**EXERCISE DIRECTIONS**
Start at the line that contains "Click into the Job ID field". Repeat it and each line after it, exactly, up to and including the final line of the data.
┄┄┄┄┄┄┄┄┄┄┄┄┄┄┄┄┄┄┄┄
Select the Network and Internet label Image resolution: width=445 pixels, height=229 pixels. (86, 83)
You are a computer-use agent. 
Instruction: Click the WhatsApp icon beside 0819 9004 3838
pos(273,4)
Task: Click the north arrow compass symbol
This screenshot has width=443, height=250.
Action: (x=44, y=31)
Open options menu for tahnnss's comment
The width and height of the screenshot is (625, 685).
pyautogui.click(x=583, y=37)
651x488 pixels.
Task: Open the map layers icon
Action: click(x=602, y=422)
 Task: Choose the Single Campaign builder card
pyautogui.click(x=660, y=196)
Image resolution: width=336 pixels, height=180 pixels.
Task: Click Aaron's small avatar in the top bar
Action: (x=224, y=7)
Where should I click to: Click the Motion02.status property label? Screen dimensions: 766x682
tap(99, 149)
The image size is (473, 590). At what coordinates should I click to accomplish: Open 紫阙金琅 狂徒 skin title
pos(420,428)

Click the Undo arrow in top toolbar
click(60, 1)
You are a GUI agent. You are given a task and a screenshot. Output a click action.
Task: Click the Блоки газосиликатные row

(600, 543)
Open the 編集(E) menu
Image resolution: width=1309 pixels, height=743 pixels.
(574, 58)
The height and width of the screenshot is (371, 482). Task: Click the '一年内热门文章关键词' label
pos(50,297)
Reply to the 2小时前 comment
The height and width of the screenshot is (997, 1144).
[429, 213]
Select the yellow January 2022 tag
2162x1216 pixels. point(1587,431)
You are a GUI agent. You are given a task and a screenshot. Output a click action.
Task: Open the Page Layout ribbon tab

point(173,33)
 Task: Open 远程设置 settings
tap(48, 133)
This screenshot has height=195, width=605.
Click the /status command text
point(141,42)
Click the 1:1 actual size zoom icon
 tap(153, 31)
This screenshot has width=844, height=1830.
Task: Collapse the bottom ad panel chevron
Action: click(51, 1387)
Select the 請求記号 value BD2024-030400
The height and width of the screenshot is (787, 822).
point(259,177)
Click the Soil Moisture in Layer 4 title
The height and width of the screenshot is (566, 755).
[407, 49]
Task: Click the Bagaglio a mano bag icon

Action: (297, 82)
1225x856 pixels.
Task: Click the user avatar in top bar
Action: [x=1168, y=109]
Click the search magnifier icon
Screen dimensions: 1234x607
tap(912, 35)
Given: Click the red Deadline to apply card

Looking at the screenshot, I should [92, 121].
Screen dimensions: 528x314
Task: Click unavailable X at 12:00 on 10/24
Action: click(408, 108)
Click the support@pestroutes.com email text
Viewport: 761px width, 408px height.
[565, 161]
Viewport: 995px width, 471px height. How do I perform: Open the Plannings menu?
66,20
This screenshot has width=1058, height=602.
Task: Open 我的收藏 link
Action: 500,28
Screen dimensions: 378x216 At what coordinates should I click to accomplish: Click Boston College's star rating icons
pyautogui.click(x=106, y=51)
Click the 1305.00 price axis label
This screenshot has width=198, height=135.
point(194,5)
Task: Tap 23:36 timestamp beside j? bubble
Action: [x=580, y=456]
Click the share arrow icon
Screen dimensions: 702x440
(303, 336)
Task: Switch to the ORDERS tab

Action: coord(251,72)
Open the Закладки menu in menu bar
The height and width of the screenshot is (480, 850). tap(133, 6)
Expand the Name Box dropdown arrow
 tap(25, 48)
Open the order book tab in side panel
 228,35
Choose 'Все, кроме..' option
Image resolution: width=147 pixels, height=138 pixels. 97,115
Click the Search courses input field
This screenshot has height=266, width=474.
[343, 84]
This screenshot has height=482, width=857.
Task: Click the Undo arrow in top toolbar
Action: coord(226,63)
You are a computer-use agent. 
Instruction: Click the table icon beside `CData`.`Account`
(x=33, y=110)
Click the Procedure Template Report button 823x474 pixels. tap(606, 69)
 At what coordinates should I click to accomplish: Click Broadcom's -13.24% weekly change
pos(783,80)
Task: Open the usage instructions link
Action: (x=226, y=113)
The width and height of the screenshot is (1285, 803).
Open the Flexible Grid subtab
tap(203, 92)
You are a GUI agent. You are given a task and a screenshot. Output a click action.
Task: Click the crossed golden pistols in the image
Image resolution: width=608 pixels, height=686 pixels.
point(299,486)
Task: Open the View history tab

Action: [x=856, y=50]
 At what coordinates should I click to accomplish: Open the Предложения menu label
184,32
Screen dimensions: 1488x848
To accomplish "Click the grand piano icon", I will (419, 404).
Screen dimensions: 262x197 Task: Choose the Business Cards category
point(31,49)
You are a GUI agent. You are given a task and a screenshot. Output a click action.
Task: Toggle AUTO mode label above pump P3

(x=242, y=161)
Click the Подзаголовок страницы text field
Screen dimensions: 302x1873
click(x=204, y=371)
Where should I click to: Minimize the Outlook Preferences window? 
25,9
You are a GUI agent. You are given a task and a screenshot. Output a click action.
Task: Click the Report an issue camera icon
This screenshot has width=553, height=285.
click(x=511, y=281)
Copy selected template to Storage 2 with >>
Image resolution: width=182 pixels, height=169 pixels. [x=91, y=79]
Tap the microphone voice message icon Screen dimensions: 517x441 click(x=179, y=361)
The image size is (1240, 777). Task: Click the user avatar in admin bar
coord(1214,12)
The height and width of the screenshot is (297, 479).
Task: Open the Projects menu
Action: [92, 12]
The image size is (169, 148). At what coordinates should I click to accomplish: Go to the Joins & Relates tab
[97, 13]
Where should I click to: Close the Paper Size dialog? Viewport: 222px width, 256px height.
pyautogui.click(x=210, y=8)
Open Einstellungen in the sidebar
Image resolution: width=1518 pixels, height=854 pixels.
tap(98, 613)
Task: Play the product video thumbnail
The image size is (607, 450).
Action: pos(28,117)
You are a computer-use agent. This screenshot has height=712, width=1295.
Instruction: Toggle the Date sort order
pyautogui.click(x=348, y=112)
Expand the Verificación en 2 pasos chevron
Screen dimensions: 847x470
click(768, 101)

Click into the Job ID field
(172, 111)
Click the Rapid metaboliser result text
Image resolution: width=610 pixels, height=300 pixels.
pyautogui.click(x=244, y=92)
┄┄┄┄┄┄┄┄┄┄┄┄┄┄┄┄┄┄┄┄
**ANSWER TO THE PROBLEM**
Click into the Job ID field
(172, 111)
Click the Rapid metaboliser result text
Image resolution: width=610 pixels, height=300 pixels.
pyautogui.click(x=244, y=92)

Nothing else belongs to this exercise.